[Collected data]
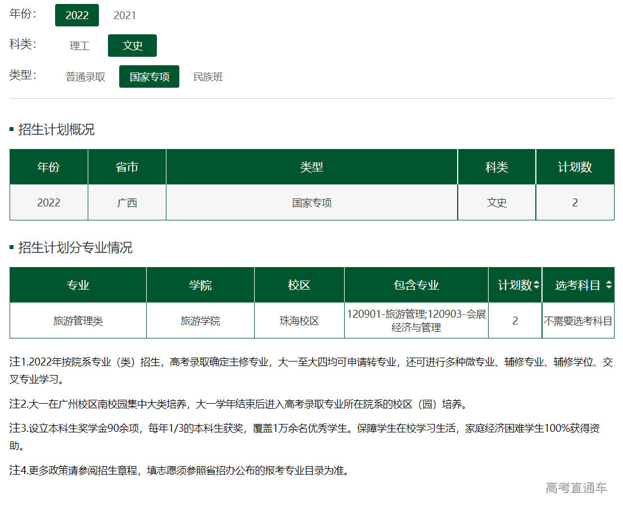Choose 民族班 admission type
This screenshot has width=623, height=510.
208,76
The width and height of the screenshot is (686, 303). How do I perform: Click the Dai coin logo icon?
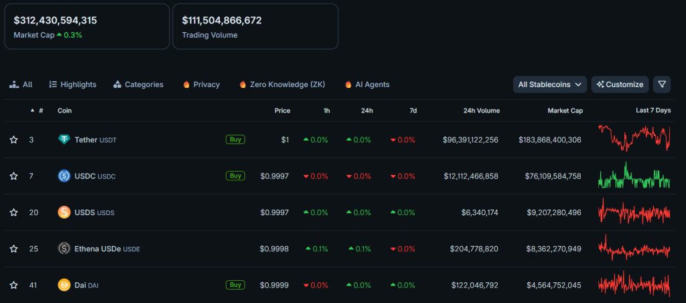pos(64,285)
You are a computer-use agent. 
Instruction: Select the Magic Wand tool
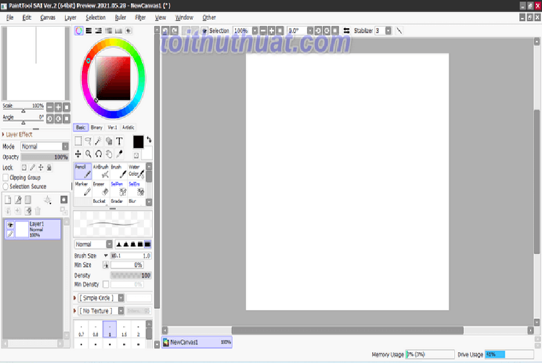(x=98, y=141)
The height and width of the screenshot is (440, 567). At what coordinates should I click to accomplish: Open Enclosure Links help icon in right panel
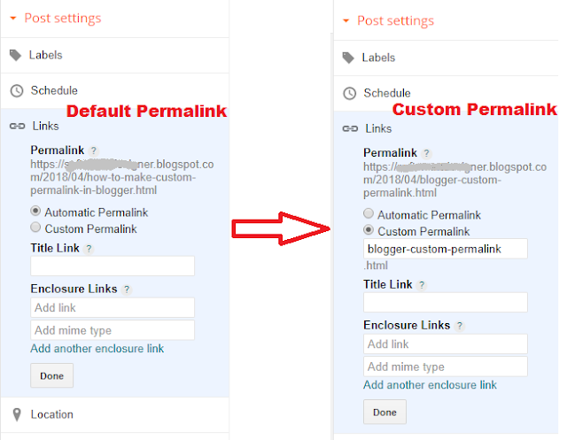point(459,326)
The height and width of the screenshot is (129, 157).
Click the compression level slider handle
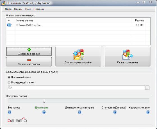[x=44, y=101]
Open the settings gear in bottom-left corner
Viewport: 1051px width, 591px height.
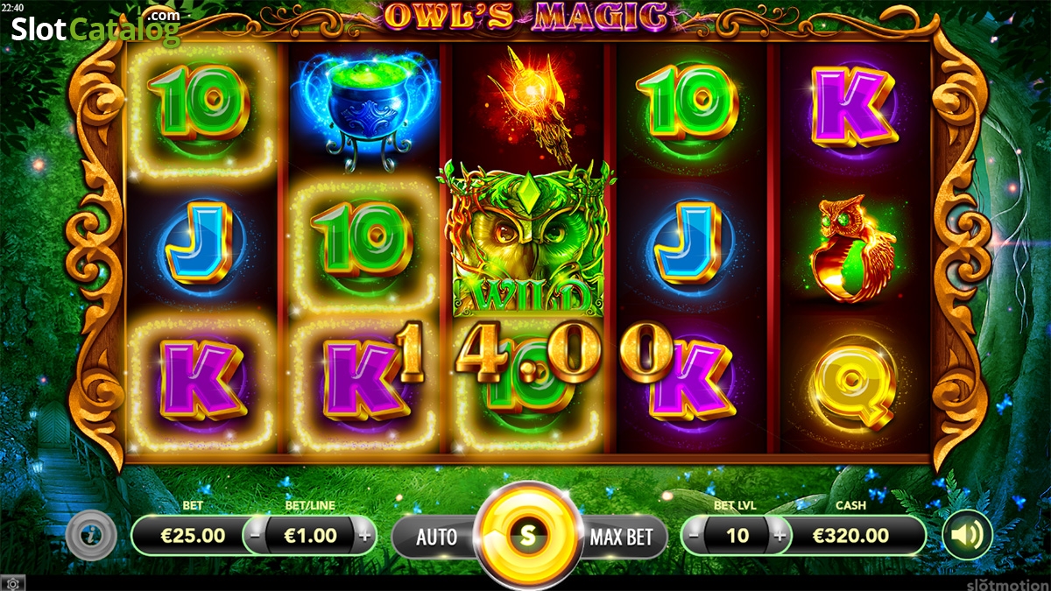(x=12, y=583)
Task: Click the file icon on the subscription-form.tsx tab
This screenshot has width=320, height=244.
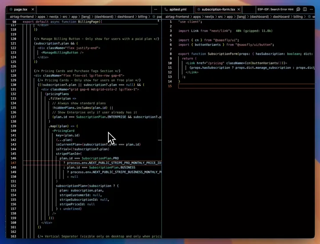Action: (x=198, y=9)
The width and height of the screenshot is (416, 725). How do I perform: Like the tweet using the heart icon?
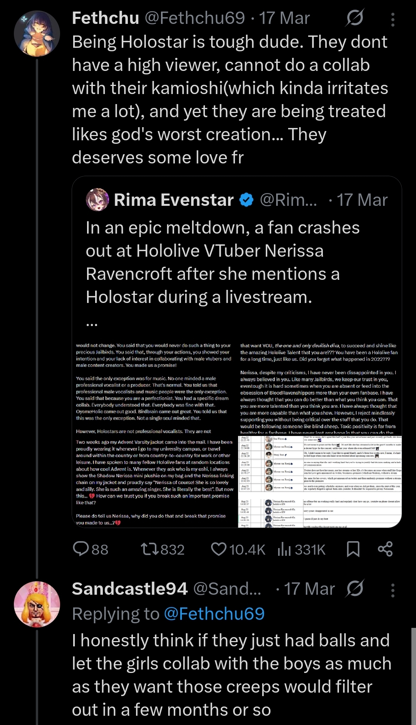[219, 549]
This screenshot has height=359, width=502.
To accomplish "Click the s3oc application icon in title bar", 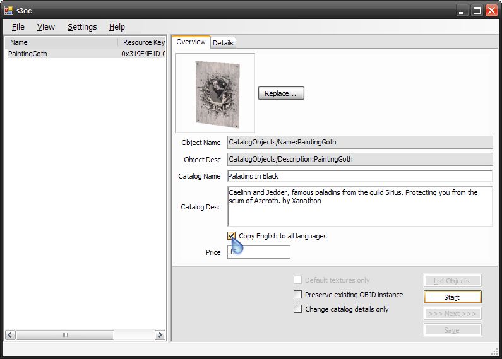I will [9, 10].
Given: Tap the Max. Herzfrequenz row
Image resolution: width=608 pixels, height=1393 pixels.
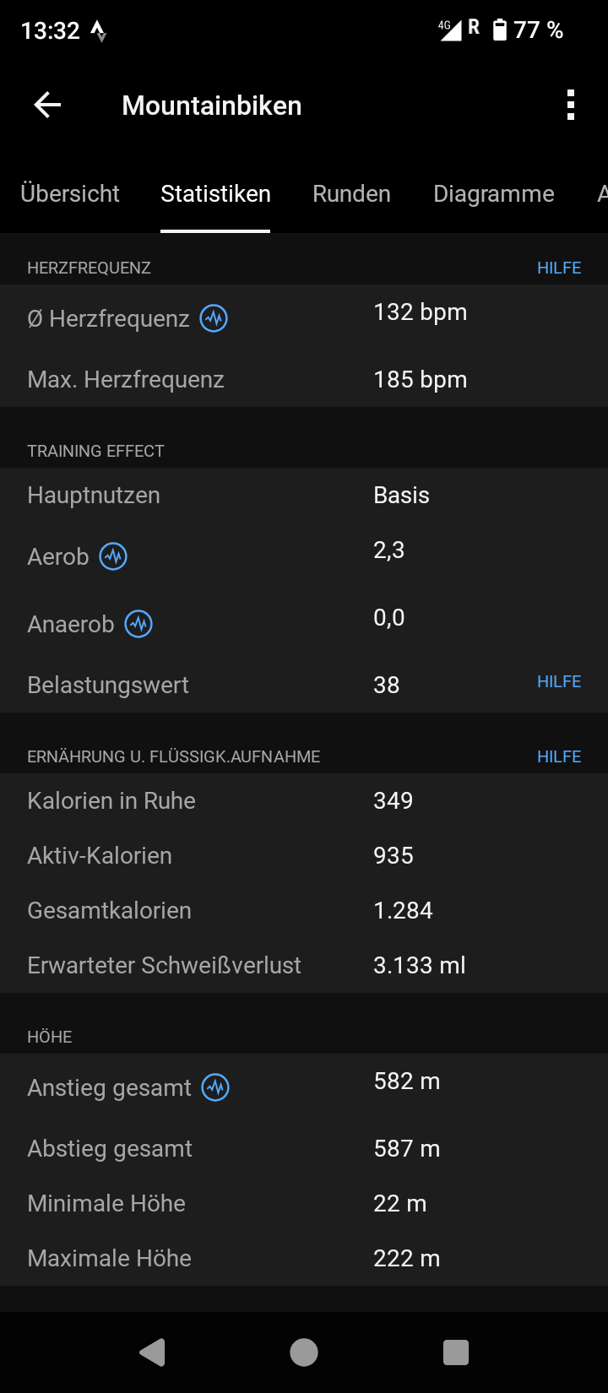Looking at the screenshot, I should click(x=304, y=380).
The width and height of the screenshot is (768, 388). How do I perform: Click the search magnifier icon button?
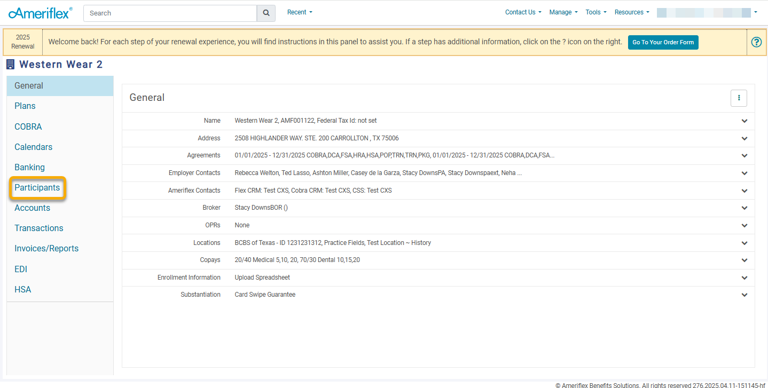tap(266, 13)
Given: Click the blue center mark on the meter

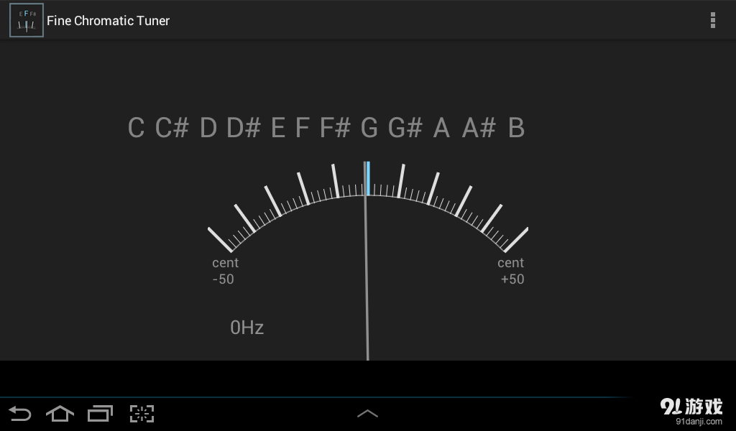Looking at the screenshot, I should (369, 178).
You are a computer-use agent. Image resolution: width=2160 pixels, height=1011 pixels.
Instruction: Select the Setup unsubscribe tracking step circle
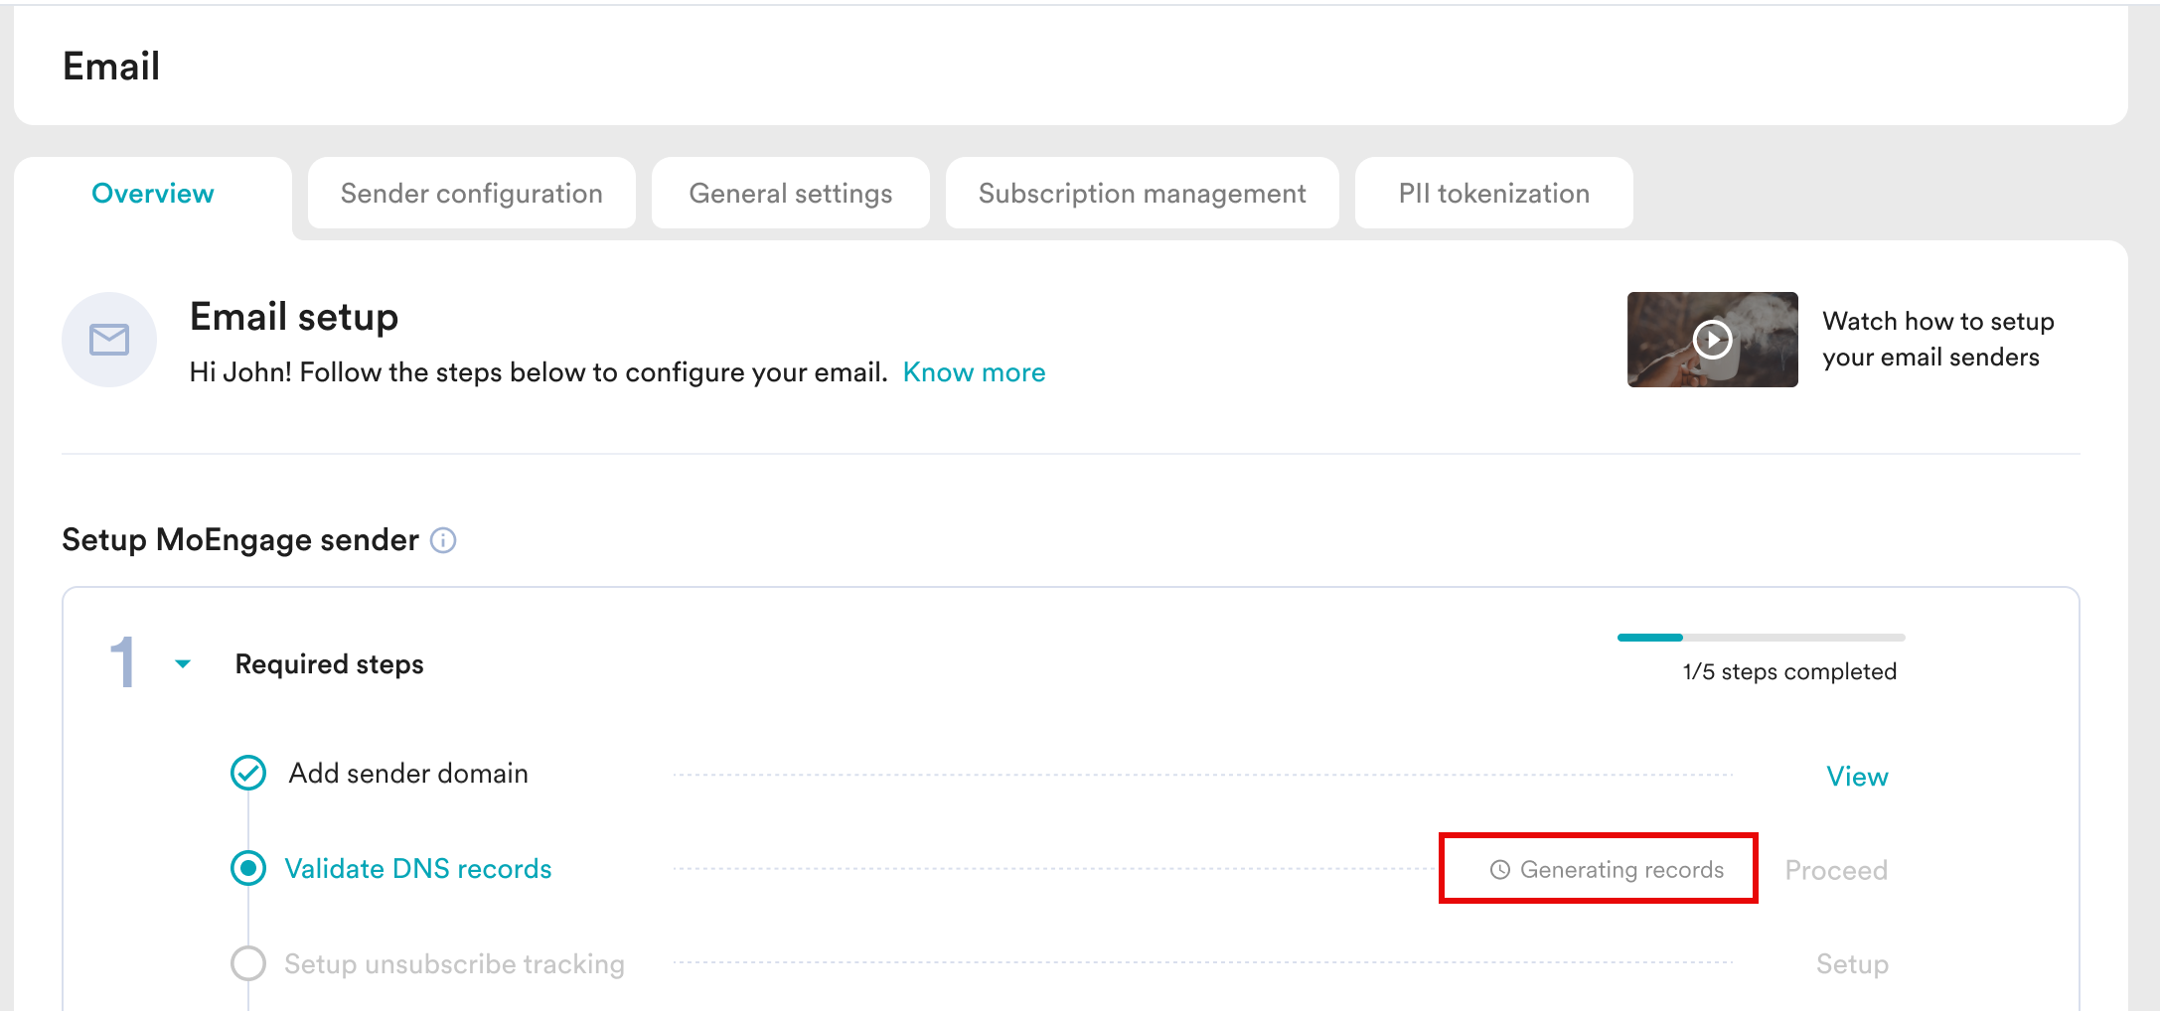[248, 963]
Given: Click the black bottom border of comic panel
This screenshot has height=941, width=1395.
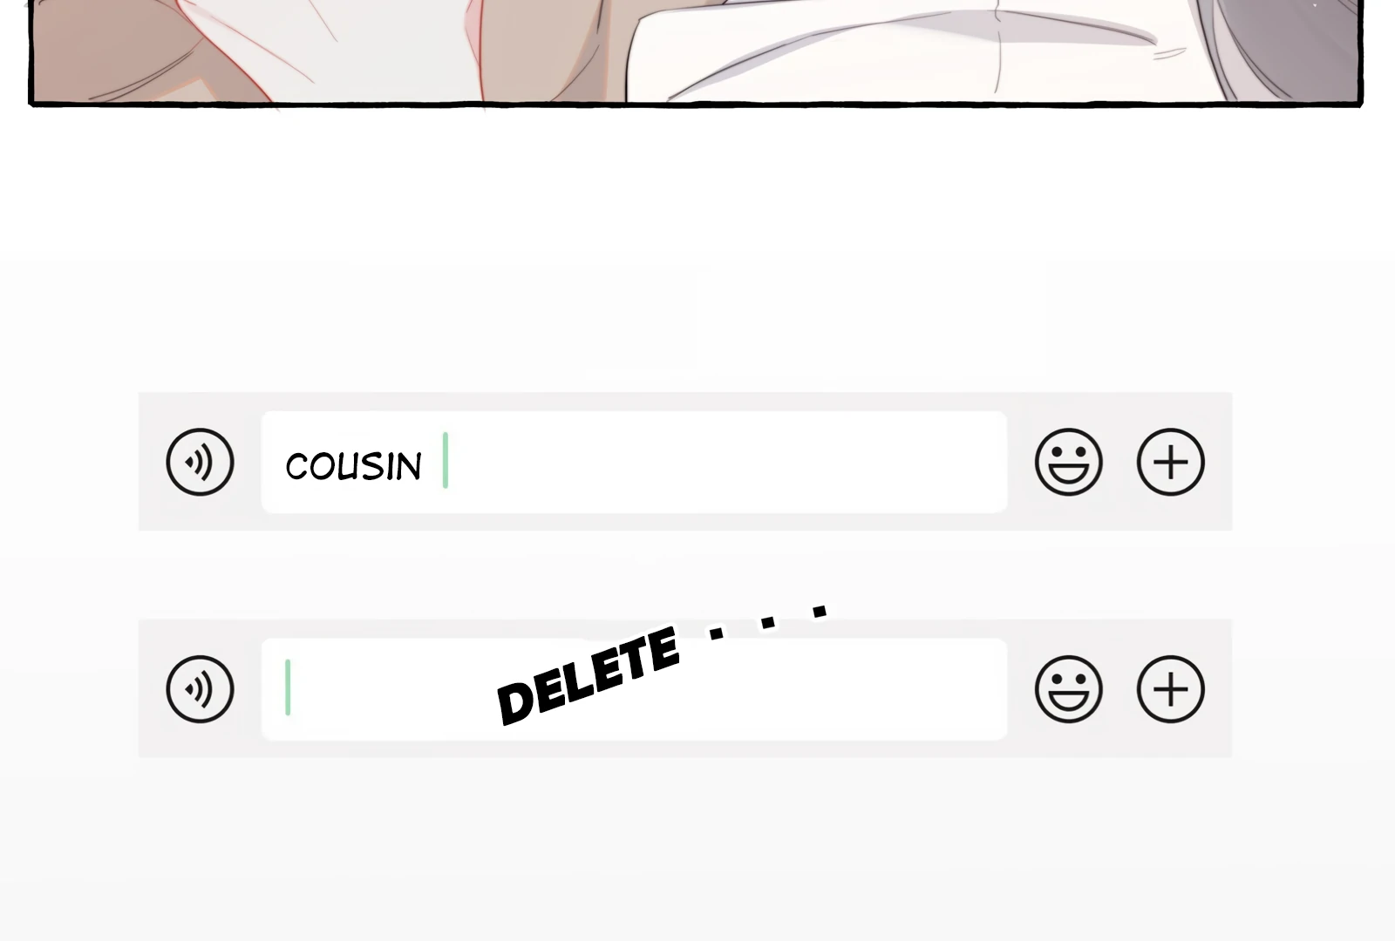Looking at the screenshot, I should point(696,104).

- YOUR GOAL: Starting with the line above that holds "The width and height of the screenshot is (686, 303).", restate each line word for word up to and including the line that holds "Open the settings gear in bottom-left corner". Drop the pictures.

- RESPONSE AREA:
The width and height of the screenshot is (686, 303). How do I perform: Click the Dai coin logo icon?
pos(64,285)
You are a computer-use agent. 
Instruction: Select the Magic Wand tool
(x=98, y=141)
The height and width of the screenshot is (440, 567). At what coordinates should I click to accomplish: Open Enclosure Links help icon in right panel
point(459,326)
The height and width of the screenshot is (129, 157).
Click the compression level slider handle
[x=44, y=101]
Open the settings gear in bottom-left corner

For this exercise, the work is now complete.